■ **EXERCISE**:
Please give back each line of the material unchanged, but without the images.

== RECORD SET

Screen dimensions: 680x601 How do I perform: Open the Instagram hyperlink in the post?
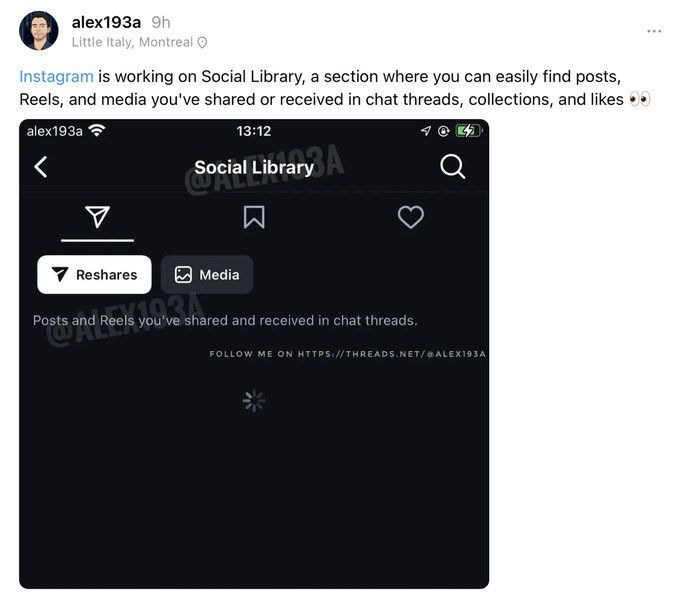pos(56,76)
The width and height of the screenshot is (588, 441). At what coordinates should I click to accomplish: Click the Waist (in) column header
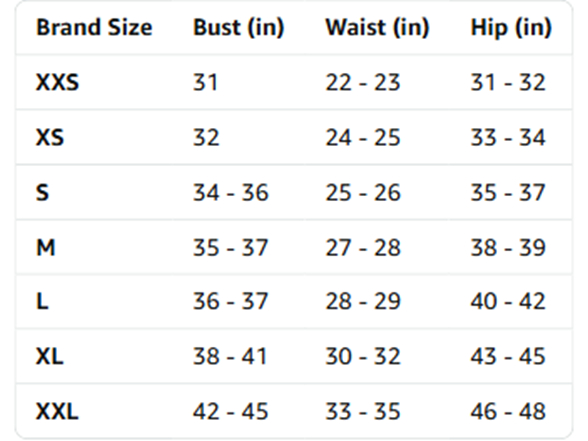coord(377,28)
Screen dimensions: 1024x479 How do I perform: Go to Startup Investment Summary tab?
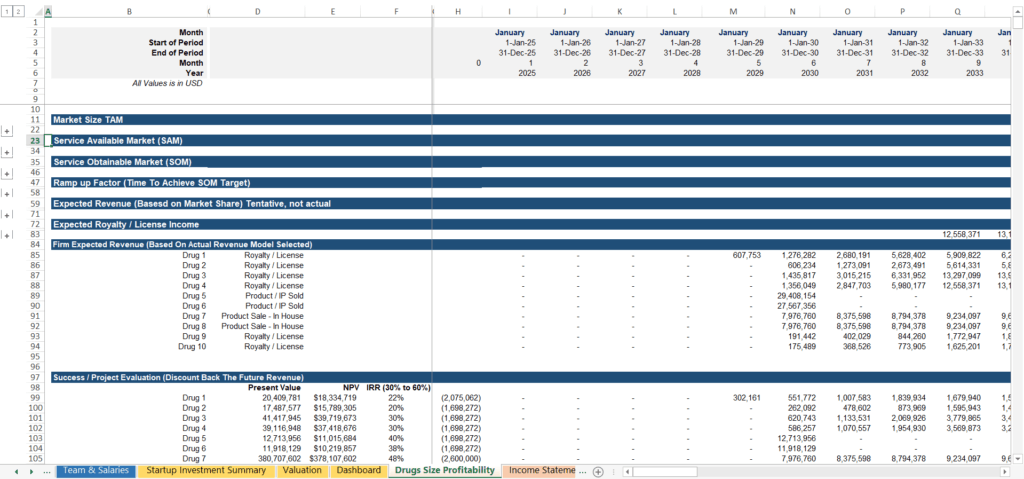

====

■ **EXERCISE RESPONSE**:
Screen dimensions: 680x601 How do I perform: Open the Instagram hyperlink in the post?
pos(56,76)
The width and height of the screenshot is (588, 441). At what coordinates should I click to accomplish: Click the Waist (in) column header
coord(377,28)
Screen dimensions: 1024x479 How do I perform: Go to Startup Investment Summary tab?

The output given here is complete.